Nestled on the corner of Hove’s picturesque Palmeira Square for maximum atmosphere, the eatery serves up “real Greek gastronomy” that really is fit for the gods. Restaurateur Kyriakos and Head Chef Alex, who met in Thessaloniki more than 20 years ago, opened Nostos in 2019, and their shared passion for fine food, wine, and customer experience is obvious.
Delicate fusion of Greek Food
Alex grew up equidistance between Athens and Istanbul, and the influences of both are apparent in Nostos’ offerings. The menu features a range of small plates and a selection of signature mains. We left ourselves in Alex’s capable hands, and he sent out wave after wave of chef’s recommendations, all paired with a suitable wine.
Greek Food Extravaganza
First to arrive at our table was the Cretan kaltsouni, a crispy handmade phyllo pastry pie, served with sheep yogurt-mizithra cream and watercress coulis, and Kagianas Eggs. Both were amazing, but the delicately delicious, perfectly balanced tomato and feta scrambled eggs, with grilled asparagus and pita bread eggs, were to die for. The accompanying wine, an Assyrtiko, had hints of citrus, grapefruit, and green tea, which cut through the creaminess of the dairy.

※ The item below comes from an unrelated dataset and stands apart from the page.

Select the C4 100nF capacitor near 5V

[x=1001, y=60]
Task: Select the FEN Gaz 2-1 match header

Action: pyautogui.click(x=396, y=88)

A trio of small plates bursting with imagination and flavour were next out of the kitchen. The Htapodi (grilled octopus) was served on a bed of citrus-enhanced, silky smooth feva bean mash. The Garides Saute (sautéed prawns), came with gnocci and a white wine and prawn bisque. Stars of the show this time around were the veal pastrami and smoked cheese arancini, given the Greek twist by replacing the rice with tarhana. This was all happily washed down with a glass of Agiorgitiko rosé, which, we were reliably informed, featured notes of strawberry, cherry, and rosewater to complement the seafood and the arancini’s tomato jam.
And just when we thought we couldn’t eat very much more, a fluffy bao bun stuffed with melt-in-the mouth, slow-cooked pork shoulder gyro and Greek-style pickled coleslaw arrived. Needless to say, we ate it all with gusto – and a glass of spicy berry-driven Xinomavro.
Supreme chicken, speechless chocolate
Alex’s recommendation for the main was the Chicken Supreme. Marinated in brine for 24 hours, sou vide, then finished in the pan, the tender and succulent meat came with Jerusalem artichokes, smoky Greek sausage powder, and a crispy cajun skin. Bringing it all together was the richer than rich grape molasses sauce. To be honest, I am salivating just writing about it.
At this point, we were stuffed fit to bursting, but in the interests of fair and accurate reporting, we thought it only right to try a pudding. Restaurants Brighton: you are welcome.
We were recommended either the Xerotigana Paros with krema galaktoboureko, Alex’s vegan version of the classic Greek dessert, or “the chocolate”. As we only had room in our bellies for one between us, we went for the second option.
I am actually lost for words as to how good the chocolate mousse with caramelised hazelnuts, cocoa, vanilla and bourbon sponge cake, dolce chocolate crumble, and tsoureki ice cream was. All I will say is look at the picture, and tell me you don’t want it.
If I haven’t been clear, Nostos is highly recommended, and I for one will certainly be spending a lot more time enjoying Alex’s creations. Along with a large glass of krasí, of course.